If you receive a temporary job assignment away from your home, you may be able to claim a tax deduction for your expenses. The deduction applies to both independent contractors and employees. To qualify, you must have duplicate living expenses, meaning you must continue to keep a residence in your home city. However, before taking the deduction, you should ask yourself five questions to see if you can deduct your rent.

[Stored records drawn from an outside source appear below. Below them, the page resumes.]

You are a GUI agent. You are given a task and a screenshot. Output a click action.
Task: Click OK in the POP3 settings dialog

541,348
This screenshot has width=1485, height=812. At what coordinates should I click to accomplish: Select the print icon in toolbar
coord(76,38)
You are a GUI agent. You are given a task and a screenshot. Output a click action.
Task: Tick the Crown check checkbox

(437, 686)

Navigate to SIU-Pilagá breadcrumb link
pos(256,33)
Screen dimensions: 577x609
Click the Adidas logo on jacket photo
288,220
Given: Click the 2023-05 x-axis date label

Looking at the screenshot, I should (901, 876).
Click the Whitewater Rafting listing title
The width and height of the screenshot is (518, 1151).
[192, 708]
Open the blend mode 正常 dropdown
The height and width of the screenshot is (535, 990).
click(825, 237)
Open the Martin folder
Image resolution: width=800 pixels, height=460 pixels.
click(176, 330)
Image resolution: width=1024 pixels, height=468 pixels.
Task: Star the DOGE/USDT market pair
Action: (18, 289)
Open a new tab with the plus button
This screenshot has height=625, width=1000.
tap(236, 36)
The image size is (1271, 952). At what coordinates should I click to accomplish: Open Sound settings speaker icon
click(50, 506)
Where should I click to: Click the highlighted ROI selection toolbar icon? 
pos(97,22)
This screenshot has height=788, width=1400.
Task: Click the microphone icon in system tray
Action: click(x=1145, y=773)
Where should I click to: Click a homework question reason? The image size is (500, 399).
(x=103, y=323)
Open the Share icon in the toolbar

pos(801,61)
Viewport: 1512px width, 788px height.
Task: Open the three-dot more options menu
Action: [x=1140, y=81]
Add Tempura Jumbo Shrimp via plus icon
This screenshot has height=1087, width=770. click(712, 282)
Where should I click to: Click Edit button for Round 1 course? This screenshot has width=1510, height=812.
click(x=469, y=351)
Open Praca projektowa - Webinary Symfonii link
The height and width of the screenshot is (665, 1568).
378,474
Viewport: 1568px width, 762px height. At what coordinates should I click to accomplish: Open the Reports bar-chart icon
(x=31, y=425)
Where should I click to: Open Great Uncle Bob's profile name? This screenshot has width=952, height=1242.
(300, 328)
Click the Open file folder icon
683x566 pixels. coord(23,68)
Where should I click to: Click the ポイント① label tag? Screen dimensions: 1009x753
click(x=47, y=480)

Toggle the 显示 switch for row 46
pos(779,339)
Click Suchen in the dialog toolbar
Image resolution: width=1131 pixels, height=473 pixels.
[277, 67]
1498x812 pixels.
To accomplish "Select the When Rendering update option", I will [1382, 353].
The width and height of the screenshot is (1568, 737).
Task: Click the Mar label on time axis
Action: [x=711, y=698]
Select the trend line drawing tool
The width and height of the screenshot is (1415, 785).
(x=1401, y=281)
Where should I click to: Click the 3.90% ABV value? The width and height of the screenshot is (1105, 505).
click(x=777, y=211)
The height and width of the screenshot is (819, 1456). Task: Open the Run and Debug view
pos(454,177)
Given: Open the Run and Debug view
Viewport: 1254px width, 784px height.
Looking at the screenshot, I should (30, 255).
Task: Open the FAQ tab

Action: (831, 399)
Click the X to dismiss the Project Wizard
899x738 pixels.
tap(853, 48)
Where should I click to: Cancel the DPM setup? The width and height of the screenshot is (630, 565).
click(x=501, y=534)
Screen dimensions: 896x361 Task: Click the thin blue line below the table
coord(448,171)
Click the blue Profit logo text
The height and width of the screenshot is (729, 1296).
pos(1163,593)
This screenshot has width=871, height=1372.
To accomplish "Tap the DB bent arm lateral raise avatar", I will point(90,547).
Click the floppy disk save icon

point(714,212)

Although it is possible to deduct a portion of your rent as part of your expenses, you will need to meet a stringent series of IRS requirements in order to do so.
Your Tax Home
The IRS defines your tax home as the city or area in which you normally conduct business. It includes the entire city and its suburbs. Some metropolitan areas, such as Texarkana and Kansas City, straddle two state lines, but the IRS considers the cities and their suburbs as one tax home. For example, if you normally work in Texarkana, Texas, a temporary assignment in a suburb of Texarkana, Arkansas, is still within your tax home, so you cannot deduct your rent.
Assignment Length Matters
To be able to deduct your rent, you must reasonably expect the temporary assignment to last no longer than 12 months. If you expect to work at the location for more than a year, you cannot deduct your rent, even if you return home sooner. If you expect the assignment to last no more than a year and you later find you will be working there for a longer time, the rent paid prior to learning of the extension is eligible, but the rent paid after you learn of the extension is not. An exception to the 12-month rule exists for federal prosecutors and investigators on temporary duty.
Traveling Companions Matter
If you take your spouse, dependent or another person with you, you must prorate your rent unless the other individual has a legitimate business reason for accompanying you. The other person must be your employee or a business associate, and the other person must be eligible to take a business expense deduction if they paid their own expenses.
Is Your Rent Reasonable?
The IRS regulations forbid deducting travel expenses that are extravagant or lavish. Visiting a nightclub or expensive hotel isn't expressly disallowed, nor is spending over a certain dollar amount, but any needs to be reasonably related to your work. The cost of your rent must be reasonable for your occupation and business as well as for the area where you're traveling. Staying at a luxury hotel may not be considered reasonable if there are other options available that would allow you to do your work equally well but might be reasonable if you're traveling to a place where those are the only accommodations available.
Did You Receive Reimbursement?
If your employer or your client reimbursed you in full, you cannot deduct your rent. If you received partial reimbursement, you may deduct only the portion for which you did not receive reimbursement. If you received a per diem or other allowance, you may deduct your rent only if your employer included the allowance with your taxable income.